--- START ---

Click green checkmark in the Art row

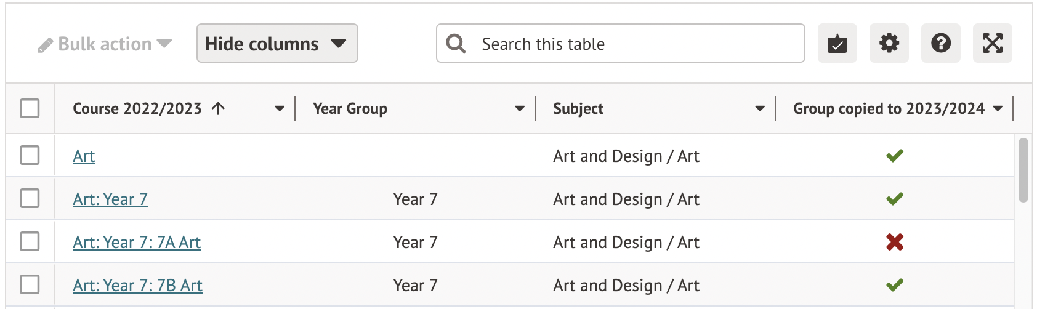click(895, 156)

--- END ---
--- START ---

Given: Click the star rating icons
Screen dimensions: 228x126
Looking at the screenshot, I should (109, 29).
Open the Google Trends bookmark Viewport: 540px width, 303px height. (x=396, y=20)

--- END ---

Scan the lines above for "Screen dimensions: 228x126" and for "Open the Google". Repeat exactly the line holding each of them and every line in between.

Screen dimensions: 228x126
Looking at the screenshot, I should (109, 29).
Open the Google Trends bookmark Viewport: 540px width, 303px height. (x=396, y=20)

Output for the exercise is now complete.